Northwest News Network

A statewide coalition is calling on lawmakers to address racism as a public health crisis in Washington state.

Members of the Washington Black Lives Matter Alliance say their legislative agenda is the next pressing step after this summer’s protests for racial justice.

The new alliance is a non-partisan coalition linked to Black Lives Matter Seattle-King County, but with steering committee members in the Tri-Cities area, Ellensburg, and Spokane as well.

It calls for celebrating Black culture, promoting economic freedom, and prioritizing the physical and mental health and safety of Black people. Also, honoring treaties “because Indigenous sovereignty and Black liberation are intertwined.”

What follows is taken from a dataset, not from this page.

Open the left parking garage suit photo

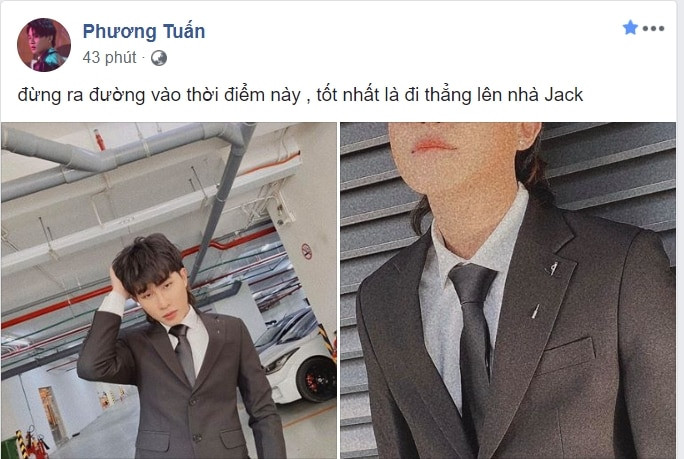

Steering committee member Andrea Caupain Sanderson is also the CEO of Byrd Barr Place, a social service nonprofit in Seattle’s Central District. She said the Alliance established its priorities around enhancing the health, wealth, and well-being of Black people and communities through ongoing Zoom calls this fall.

“We are creating a vision of a Washington state that we need by working cooperatively,” she said. “It made sense for us to consolidate and build this unified agenda that spoke to the range of experiences of Black folks across our state.”

Caupain Sanderson said she’s undaunted by legislators’ warnings that the upcoming session beginning Jan. 11, 2021 will pass fewer bills than normal since it will be held remotely.

“Never you mind how many bills or how little bills get passed — we want to upend how that process works,” she said, by helping their supporters become civically engaged.

She said those people have stories of resiliency to tell lawmakers.

“We are doing this by us and for us,” she said “We know there’s a reckoning that needs to happen, and we’re talking across all 39 counties in Washington state.”

For her part, Caupain Sanderson said she’ll be most focused on increasing food access and rental assistance to people at or below the poverty line in the wake of the pandemic. She said Byrd Barr Place is seeing lots of new clients as people seek help after job losses and other impacts of the pandemic.

“We were seeing, before the pandemic, 500 households per week in our food bank. Now we’re seeing 800 per week and we’re projecting that to go up to 1,100 by February.”

She said 42% of their clients are Black.

HyeEun Park is a senior policy analyst with the Alliance. She said it’s not clear how many items on their agenda will translate into legislation in the next session. But she said members of the Senate Law and Justice Committee have signaled their interest around proposals related to the court system.

“We’ve had really good conversation with many different legislators,” Park said. “We are cautiously hopeful, given the restraints on the session and logistics of carrying out an all-remote session.”

She said that while traditional in-person days for advocacy on specific issues in Olympia will be replaced with calls to action via social media, the Alliance will help Black people from around the state talk about their lived experience in advocating for these priorities.

“We really are hoping to galvanize," Park said. "To take that energy we saw over the summer with people out on the streets shouting, demanding for change.”